Il est maintenant temps de boucler la boucle de la lutte intégrée, en évaluant les stratégies à utiliser pour les saisons futures, y compris les modifications apprises ou adoptées ainsi que les enseignements tirés des saisons précédentes. Comme indiqué dans les articles précédents, la lutte intégrée est un processus continu (Figure 5) qui devrait s'améliorer au fil du temps à mesure que vous acquérez de l'expérience, observez les ravageurs, mettez en œuvre des stratégies pour lutter contre les populations de ravageurs et évaluez les décisions que vous avez prises.

En apprenant, en observant et en agissant, vous pouvez évaluer les résultats et déterminer si les décisions de lutte antiparasitaire sont conformes à vos objectifs. Ce processus est l'évaluation de la stratégie.

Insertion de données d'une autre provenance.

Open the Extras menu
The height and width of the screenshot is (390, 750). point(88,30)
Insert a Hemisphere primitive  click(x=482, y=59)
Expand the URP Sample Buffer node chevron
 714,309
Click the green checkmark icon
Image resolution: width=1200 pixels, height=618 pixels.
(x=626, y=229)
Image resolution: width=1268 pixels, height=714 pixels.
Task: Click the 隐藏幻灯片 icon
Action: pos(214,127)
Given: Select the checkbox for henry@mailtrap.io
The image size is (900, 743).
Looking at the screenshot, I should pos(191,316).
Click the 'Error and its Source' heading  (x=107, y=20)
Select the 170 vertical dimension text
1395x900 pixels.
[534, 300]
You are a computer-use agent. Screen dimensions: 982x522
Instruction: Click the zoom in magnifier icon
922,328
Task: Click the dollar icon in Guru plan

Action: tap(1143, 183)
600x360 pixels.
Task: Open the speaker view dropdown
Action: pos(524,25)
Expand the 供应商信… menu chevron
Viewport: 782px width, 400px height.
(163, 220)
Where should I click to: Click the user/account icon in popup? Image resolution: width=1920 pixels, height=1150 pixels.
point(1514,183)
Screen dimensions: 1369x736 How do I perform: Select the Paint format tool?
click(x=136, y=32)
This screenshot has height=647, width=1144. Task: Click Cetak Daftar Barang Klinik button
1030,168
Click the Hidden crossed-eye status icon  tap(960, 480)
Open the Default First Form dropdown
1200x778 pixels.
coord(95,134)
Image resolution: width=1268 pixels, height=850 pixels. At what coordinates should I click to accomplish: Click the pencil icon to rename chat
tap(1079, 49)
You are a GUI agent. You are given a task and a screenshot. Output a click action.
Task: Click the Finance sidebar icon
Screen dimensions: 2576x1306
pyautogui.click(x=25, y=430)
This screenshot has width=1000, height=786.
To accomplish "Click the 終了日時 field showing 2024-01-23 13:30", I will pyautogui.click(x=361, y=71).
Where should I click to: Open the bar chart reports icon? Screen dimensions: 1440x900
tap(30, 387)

Une approche de l'évaluation consiste à énumérer les stratégies sous chaque objectif qu'elles abordent par ordre d'efficacité. Les stratégies les plus fréquemment répertoriées et les mieux classées devraient être conservées/ajoutées à un plan de lutte antiparasitaire. Supprimez les stratégies que vous ne mettrez plus en œuvre, en notant pourquoi elles seront abandonnées. Par exemple: 

  1. Faites tourner les différents modes d'action pour les pulvérisations chimiques contre les punaises pentatomes.
  2. Établissez des plantes à fleurs blanches avec des nectaires pour les prédateurs bénéfiques des punaises pentatomes.
  3. Communiquez avec les agriculteurs voisins sur le calendrier des interventions pour lutter contre les punaises afin que nous soyons plus synchrones dans nos efforts de lutte.
  4. Des plantes amies de tournesols pour attirer les punaises pentatomes loin de la culture principale: trop exigeante en main-d’œuvre et ne semblait pas faire une grande différence pour la quantité de travail nécessaire. On n’a peut-être pas programmé la période de plantation au bon moment pour piéger efficacement les punaises pentatomes. 

Réflexions finales

Les agriculteurs peuvent adopter d'autres approches pour évaluer la valeur du maintien par opposition à l’élimination d'une stratégie d'un plan de lutte intégrée, y compris la mise en œuvre et la mesure de l'impact de chaque stratégie dans des zones isolées d'un champ. Les agriculteurs connaissent et comprennent mieux leurs champs et leurs cultures parce qu'ils sont les plus présents dans leurs champs et connaissent l'histoire saisonnière de la production agricole régionale. La créativité inhérente des agriculteurs pour résoudre les problèmes de ravageurs a le potentiel de faire avancer les stratégies de lutte intégrée et doit être encouragée. Cherchez des occasions de glaner des idées auprès des agriculteurs sur la façon de lutter efficacement contre les ravageurs et d'améliorer l'équilibre global des agroécosystèmes.